═══ PROVIDED RECORDS
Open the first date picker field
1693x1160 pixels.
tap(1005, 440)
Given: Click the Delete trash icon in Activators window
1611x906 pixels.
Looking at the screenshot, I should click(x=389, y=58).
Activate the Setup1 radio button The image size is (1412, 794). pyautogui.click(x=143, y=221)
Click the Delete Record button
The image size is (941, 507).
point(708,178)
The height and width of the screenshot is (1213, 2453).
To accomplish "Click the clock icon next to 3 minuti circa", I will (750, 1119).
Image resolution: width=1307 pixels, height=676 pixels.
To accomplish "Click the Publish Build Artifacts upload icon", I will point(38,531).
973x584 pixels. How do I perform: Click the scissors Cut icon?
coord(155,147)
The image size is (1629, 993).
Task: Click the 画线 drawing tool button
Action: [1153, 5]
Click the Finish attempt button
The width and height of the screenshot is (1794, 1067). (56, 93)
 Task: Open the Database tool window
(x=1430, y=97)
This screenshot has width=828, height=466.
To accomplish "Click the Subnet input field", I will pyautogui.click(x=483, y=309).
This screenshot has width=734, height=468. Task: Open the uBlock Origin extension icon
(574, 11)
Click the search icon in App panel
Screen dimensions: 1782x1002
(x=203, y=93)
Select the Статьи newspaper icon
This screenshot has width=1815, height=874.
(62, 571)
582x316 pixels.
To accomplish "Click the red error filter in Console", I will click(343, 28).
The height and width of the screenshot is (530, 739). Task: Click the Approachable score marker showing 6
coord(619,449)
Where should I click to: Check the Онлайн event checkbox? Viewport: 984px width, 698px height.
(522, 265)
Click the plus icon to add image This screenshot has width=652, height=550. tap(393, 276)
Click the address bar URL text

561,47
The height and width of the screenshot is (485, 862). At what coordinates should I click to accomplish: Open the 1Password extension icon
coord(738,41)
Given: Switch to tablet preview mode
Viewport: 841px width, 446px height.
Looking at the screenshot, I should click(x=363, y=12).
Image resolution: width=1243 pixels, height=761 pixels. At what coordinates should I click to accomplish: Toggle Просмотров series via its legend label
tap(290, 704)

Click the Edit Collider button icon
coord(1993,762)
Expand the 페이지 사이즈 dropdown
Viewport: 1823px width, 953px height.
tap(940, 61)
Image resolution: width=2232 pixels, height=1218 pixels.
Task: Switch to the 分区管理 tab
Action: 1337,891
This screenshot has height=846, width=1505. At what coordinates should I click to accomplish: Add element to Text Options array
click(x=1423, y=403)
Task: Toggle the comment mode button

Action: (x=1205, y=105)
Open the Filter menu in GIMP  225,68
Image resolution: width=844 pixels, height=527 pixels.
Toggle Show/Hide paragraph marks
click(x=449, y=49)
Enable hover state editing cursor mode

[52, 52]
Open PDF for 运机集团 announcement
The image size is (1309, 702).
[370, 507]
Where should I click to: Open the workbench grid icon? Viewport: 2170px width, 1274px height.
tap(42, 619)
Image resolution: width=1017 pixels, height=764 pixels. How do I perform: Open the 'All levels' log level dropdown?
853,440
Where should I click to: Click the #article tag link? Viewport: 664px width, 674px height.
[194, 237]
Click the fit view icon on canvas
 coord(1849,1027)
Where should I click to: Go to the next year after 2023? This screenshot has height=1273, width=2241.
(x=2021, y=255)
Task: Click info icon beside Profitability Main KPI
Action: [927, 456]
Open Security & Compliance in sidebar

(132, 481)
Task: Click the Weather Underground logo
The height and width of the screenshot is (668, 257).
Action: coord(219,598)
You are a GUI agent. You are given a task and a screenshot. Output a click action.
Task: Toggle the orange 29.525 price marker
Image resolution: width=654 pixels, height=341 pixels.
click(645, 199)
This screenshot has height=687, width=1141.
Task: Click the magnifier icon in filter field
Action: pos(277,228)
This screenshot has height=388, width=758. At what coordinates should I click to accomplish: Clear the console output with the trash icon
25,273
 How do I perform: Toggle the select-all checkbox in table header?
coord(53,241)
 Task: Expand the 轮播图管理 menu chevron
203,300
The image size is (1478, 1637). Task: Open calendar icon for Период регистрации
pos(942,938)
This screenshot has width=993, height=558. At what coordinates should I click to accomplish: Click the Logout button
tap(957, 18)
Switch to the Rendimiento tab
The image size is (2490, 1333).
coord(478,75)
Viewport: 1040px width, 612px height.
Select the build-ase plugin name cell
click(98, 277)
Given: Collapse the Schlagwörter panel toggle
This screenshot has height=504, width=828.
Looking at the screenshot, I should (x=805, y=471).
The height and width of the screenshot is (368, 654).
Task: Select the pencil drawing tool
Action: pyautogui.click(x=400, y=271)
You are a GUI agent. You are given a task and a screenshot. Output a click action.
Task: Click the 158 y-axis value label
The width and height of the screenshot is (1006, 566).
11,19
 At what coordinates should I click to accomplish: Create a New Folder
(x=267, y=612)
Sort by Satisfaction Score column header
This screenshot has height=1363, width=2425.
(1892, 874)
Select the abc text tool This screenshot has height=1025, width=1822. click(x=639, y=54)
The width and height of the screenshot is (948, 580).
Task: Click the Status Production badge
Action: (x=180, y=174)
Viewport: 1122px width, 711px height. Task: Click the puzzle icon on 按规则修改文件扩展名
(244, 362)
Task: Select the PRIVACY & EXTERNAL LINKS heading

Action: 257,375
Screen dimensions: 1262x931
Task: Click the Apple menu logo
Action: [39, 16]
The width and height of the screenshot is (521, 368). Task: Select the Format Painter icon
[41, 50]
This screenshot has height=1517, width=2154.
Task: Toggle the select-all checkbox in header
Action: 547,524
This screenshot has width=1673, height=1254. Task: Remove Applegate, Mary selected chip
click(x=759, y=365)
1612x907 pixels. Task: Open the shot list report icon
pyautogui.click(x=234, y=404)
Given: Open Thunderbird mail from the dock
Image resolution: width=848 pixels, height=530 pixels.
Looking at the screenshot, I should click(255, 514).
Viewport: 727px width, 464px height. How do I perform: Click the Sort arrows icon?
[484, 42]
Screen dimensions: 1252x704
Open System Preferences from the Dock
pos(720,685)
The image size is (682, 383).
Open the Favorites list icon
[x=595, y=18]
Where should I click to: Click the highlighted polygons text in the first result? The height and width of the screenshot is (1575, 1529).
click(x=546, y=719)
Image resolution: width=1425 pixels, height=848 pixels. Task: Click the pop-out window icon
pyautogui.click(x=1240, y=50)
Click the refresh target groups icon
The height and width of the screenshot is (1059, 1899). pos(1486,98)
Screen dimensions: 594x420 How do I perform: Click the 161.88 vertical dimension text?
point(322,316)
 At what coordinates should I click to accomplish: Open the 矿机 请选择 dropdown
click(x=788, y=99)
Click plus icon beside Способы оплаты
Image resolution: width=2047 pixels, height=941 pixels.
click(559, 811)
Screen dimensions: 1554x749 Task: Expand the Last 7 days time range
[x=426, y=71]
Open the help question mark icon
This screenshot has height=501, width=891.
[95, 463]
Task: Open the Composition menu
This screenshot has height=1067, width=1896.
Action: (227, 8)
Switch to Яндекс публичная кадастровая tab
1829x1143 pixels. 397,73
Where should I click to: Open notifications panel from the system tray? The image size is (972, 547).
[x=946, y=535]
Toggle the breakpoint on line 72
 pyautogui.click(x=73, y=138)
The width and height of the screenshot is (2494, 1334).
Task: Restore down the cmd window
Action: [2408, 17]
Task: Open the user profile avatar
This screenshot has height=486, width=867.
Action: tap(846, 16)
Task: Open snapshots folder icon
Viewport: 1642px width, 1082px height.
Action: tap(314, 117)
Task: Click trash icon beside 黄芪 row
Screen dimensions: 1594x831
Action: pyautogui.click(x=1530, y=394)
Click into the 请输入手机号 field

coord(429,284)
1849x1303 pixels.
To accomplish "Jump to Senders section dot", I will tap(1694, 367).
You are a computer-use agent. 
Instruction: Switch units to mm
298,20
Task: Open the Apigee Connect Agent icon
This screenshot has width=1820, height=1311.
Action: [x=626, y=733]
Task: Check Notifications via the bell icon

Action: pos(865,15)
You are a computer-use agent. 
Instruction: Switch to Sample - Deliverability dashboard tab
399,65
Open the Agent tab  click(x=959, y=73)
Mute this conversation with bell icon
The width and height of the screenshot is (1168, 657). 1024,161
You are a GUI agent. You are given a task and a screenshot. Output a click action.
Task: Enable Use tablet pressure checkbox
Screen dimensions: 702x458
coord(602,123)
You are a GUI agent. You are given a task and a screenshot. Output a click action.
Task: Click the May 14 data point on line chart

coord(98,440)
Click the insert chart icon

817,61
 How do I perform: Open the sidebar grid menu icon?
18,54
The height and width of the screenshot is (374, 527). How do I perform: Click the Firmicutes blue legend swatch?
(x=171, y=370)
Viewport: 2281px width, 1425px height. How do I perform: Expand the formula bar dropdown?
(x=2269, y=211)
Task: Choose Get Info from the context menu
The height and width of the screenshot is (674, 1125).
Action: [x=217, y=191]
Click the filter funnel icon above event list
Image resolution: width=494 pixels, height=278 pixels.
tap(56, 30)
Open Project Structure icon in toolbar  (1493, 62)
══════
■ **TASK OBJECTIVE**
Return the span of lines in the data above that opens at the line with "The image size is (1478, 1637)." and closes at the line with "Given: Collapse the Schlagwörter panel toggle", exactly, ends included, nothing else.

■ **ANSWER SPACE**
The image size is (1478, 1637). Task: Open calendar icon for Период регистрации
pos(942,938)
This screenshot has width=993, height=558. At what coordinates should I click to accomplish: Click the Logout button
tap(957, 18)
Switch to the Rendimiento tab
The image size is (2490, 1333).
coord(478,75)
Viewport: 1040px width, 612px height.
Select the build-ase plugin name cell
click(98, 277)
Given: Collapse the Schlagwörter panel toggle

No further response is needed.